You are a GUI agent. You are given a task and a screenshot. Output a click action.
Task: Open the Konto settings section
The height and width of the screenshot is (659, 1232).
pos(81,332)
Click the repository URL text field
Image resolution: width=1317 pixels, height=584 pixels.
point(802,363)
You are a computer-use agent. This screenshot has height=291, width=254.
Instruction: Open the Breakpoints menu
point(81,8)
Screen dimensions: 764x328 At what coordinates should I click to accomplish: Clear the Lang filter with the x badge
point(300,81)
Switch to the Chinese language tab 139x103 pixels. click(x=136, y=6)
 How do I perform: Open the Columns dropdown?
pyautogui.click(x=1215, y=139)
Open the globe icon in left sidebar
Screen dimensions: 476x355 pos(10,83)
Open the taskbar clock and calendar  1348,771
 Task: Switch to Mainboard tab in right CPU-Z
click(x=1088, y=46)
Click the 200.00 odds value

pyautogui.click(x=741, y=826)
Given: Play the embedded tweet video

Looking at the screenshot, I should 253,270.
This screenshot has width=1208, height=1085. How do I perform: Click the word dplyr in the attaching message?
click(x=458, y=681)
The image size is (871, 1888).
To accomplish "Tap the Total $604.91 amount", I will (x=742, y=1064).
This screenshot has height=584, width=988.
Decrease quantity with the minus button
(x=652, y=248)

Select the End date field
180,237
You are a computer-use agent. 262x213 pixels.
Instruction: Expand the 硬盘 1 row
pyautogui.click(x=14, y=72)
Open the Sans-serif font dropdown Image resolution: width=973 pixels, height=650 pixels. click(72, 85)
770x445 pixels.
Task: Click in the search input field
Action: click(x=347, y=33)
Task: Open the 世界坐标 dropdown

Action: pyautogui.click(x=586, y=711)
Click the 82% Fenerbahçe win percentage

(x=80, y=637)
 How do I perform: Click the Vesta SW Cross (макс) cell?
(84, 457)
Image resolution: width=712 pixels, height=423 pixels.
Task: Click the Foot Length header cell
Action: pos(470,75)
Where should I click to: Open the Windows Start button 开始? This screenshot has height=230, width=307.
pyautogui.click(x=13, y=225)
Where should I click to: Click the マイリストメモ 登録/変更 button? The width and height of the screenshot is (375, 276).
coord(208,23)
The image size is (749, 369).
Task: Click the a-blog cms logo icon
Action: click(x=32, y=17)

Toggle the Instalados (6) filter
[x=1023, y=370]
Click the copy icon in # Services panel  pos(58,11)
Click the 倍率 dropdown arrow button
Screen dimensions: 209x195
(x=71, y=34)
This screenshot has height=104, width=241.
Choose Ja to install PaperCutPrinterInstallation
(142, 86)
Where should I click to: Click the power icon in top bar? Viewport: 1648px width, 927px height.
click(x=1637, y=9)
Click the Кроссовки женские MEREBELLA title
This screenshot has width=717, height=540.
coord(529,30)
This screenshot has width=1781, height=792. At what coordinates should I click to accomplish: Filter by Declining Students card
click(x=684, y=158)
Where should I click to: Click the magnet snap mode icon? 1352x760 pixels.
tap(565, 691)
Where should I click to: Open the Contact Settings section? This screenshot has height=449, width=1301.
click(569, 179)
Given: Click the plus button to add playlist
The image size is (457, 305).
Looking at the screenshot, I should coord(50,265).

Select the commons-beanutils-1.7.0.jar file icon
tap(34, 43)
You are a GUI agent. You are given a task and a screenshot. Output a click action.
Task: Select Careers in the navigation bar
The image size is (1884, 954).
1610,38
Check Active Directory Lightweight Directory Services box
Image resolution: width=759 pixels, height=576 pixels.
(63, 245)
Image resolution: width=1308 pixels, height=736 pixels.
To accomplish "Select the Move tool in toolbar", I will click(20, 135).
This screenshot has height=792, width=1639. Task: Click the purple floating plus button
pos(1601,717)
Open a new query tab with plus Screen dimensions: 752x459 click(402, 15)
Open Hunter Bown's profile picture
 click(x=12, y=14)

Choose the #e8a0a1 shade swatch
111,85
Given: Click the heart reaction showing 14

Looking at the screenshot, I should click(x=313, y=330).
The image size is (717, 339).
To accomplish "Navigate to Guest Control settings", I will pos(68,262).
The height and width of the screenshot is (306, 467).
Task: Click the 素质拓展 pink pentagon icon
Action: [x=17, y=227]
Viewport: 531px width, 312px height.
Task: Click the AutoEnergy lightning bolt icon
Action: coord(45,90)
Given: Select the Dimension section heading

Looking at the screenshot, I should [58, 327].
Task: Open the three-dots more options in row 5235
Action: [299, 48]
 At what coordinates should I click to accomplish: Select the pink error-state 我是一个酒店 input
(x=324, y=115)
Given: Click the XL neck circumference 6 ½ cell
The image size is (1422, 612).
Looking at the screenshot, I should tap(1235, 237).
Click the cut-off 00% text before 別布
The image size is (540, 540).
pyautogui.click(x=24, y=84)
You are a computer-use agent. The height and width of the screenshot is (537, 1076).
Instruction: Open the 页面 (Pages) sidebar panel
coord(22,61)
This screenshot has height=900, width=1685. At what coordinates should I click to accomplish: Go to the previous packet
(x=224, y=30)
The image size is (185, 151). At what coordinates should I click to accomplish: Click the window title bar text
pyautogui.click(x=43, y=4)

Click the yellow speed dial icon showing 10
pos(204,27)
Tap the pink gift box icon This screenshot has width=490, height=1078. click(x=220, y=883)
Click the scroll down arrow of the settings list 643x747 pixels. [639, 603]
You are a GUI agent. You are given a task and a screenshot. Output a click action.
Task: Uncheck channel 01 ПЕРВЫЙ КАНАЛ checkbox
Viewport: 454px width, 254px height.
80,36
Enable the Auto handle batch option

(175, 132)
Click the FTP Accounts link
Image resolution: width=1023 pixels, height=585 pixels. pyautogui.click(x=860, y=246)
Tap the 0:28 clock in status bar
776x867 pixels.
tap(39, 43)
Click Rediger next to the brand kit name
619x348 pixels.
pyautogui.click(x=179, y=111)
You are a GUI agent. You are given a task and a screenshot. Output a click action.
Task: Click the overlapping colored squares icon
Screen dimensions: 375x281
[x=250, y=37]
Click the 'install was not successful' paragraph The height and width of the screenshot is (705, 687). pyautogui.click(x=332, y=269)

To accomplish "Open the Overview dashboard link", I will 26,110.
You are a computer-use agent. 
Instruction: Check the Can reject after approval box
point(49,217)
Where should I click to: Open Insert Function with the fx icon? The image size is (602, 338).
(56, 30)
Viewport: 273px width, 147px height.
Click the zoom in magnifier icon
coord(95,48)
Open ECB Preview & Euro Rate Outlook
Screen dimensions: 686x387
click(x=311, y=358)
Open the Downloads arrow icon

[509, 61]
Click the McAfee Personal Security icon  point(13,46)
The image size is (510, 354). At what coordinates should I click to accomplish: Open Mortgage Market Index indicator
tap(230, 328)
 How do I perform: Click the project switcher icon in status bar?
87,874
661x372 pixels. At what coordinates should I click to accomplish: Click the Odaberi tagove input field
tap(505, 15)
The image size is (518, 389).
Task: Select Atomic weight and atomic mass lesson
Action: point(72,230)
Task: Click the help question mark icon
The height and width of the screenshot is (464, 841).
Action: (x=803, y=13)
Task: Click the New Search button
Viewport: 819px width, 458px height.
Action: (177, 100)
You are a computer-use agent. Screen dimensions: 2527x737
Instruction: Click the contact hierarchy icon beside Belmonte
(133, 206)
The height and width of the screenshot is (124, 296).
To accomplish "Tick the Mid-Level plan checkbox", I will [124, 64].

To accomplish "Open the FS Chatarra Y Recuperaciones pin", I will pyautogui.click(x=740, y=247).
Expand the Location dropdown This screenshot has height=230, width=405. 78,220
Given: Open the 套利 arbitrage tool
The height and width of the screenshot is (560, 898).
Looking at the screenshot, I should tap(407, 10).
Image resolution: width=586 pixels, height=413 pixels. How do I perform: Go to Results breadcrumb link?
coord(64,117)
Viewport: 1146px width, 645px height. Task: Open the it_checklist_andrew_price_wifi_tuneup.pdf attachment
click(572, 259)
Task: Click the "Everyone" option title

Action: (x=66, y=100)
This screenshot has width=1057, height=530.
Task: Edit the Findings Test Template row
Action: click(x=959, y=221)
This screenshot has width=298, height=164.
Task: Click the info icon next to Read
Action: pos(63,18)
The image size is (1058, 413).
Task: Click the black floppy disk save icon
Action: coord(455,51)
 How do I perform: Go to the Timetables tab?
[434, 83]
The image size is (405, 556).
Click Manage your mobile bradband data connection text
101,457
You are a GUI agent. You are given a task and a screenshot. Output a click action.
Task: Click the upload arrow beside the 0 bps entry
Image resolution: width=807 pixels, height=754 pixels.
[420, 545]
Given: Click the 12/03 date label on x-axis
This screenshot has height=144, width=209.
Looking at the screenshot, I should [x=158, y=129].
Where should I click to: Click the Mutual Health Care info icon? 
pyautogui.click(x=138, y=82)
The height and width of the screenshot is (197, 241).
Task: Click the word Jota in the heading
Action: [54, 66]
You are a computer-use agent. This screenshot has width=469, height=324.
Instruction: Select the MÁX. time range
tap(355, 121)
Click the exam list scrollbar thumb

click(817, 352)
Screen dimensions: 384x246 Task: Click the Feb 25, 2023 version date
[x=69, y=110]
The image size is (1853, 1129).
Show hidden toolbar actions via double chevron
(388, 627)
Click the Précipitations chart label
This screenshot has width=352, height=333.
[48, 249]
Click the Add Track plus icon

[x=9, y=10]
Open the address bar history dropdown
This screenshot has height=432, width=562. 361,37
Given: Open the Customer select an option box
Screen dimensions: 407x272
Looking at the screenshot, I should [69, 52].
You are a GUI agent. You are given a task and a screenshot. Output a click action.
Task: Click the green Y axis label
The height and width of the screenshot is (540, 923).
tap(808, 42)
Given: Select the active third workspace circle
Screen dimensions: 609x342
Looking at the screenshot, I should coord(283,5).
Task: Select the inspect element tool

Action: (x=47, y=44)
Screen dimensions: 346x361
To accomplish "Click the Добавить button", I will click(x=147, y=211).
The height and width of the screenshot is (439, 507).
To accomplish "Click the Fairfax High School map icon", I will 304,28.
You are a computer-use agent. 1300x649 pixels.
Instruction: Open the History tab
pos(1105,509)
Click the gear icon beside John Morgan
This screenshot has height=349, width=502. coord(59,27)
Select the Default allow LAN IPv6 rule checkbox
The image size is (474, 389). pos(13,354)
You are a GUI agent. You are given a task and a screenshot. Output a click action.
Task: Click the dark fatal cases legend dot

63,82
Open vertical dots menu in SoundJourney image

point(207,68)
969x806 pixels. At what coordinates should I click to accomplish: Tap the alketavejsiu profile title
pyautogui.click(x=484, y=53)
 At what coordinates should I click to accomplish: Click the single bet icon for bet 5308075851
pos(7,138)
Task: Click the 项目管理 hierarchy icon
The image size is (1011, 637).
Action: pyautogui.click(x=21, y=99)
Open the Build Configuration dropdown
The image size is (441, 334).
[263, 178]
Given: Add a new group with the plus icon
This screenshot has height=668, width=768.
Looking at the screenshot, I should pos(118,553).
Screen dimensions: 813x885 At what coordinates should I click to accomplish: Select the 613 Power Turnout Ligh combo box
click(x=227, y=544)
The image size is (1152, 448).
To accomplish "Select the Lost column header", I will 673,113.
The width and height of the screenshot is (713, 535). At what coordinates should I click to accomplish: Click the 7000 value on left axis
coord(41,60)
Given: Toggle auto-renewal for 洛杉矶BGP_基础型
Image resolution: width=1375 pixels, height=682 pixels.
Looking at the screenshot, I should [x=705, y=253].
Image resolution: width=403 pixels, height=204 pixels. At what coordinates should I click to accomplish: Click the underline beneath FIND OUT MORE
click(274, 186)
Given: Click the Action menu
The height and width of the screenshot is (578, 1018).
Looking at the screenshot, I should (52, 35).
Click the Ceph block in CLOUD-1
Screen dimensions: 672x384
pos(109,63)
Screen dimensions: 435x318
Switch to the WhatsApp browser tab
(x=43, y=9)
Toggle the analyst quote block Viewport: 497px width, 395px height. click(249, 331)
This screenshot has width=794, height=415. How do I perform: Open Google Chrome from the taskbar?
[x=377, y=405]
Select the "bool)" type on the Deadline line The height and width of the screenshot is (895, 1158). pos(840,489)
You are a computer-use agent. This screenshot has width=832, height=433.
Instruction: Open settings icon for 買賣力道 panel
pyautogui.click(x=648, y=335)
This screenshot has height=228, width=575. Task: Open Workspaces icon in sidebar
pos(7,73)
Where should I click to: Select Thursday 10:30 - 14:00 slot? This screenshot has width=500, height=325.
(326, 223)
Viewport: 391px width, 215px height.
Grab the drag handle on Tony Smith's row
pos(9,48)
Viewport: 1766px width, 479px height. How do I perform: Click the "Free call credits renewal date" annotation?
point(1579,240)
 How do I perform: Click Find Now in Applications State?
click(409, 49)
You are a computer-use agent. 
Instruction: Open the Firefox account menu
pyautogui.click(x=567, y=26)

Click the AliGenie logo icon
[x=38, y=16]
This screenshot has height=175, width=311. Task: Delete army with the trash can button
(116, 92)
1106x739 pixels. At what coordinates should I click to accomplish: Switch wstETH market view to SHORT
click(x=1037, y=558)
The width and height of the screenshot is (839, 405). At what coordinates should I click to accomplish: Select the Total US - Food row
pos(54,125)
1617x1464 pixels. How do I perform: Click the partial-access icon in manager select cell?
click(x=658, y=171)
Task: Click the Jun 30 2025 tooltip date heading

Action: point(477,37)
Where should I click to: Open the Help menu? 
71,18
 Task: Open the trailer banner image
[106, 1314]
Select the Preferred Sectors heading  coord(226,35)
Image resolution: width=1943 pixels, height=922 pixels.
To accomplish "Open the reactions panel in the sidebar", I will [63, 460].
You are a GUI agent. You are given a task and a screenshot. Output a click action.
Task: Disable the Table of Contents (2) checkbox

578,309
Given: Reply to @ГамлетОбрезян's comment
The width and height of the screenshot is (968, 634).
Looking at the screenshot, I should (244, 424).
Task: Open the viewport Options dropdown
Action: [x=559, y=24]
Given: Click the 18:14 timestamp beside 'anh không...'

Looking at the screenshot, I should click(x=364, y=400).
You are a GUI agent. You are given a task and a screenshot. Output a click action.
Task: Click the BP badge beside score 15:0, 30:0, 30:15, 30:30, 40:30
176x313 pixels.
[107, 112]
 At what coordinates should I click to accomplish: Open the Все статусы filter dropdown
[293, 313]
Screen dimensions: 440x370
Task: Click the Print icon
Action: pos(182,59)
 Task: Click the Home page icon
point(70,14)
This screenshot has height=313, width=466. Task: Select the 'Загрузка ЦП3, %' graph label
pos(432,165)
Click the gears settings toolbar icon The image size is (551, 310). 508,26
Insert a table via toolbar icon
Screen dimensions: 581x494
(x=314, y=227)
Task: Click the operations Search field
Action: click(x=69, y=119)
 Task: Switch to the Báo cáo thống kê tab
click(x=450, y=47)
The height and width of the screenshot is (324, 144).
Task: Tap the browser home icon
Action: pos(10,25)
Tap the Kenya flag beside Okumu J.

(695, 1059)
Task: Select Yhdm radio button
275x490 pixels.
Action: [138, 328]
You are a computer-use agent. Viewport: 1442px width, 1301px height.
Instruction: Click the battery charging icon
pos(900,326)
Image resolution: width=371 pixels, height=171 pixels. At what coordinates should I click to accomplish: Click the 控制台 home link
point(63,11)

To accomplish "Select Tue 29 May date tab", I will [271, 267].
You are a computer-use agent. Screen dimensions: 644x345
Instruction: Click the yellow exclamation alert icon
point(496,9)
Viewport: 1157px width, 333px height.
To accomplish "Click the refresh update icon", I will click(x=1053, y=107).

┄┄┄┄┄┄┄┄┄┄

#### [What is being asked]
Could you give the lines above, starting at the line containing "Task: Open the 世界坐标 dropdown" and ending at the line containing "tap(565, 691)", as a JSON list of strings, one string per line and blank lines left out?

#### [Written answer]
[
  "Task: Open the 世界坐标 dropdown",
  "Action: pyautogui.click(x=586, y=711)",
  "Click the 82% Fenerbahçe win percentage",
  "(x=80, y=637)",
  " How do I perform: Click the Vesta SW Cross (макс) cell?",
  "(84, 457)",
  "Image resolution: width=712 pixels, height=423 pixels.",
  "Task: Click the Foot Length header cell",
  "Action: pos(470,75)",
  "Where should I click to: Open the Windows Start button 开始? This screenshot has height=230, width=307.",
  "pyautogui.click(x=13, y=225)",
  "Where should I click to: Click the マイリストメモ 登録/変更 button? The width and height of the screenshot is (375, 276).",
  "coord(208,23)",
  "The image size is (749, 369).",
  "Task: Click the a-blog cms logo icon",
  "Action: click(x=32, y=17)",
  "Toggle the Instalados (6) filter",
  "[x=1023, y=370]",
  "Click the copy icon in # Services panel  pos(58,11)",
  "Click the 倍率 dropdown arrow button",
  "Screen dimensions: 209x195",
  "(x=71, y=34)",
  "This screenshot has height=104, width=241.",
  "Choose Ja to install PaperCutPrinterInstallation",
  "(142, 86)",
  "Where should I click to: Click the power icon in top bar? Viewport: 1648px width, 927px height.",
  "click(x=1637, y=9)",
  "Click the Кроссовки женские MEREBELLA title",
  "This screenshot has width=717, height=540.",
  "coord(529,30)",
  "This screenshot has width=1781, height=792. At what coordinates should I click to accomplish: Filter by Declining Students card",
  "click(x=684, y=158)",
  "Where should I click to: Click the magnet snap mode icon? 1352x760 pixels.",
  "tap(565, 691)"
]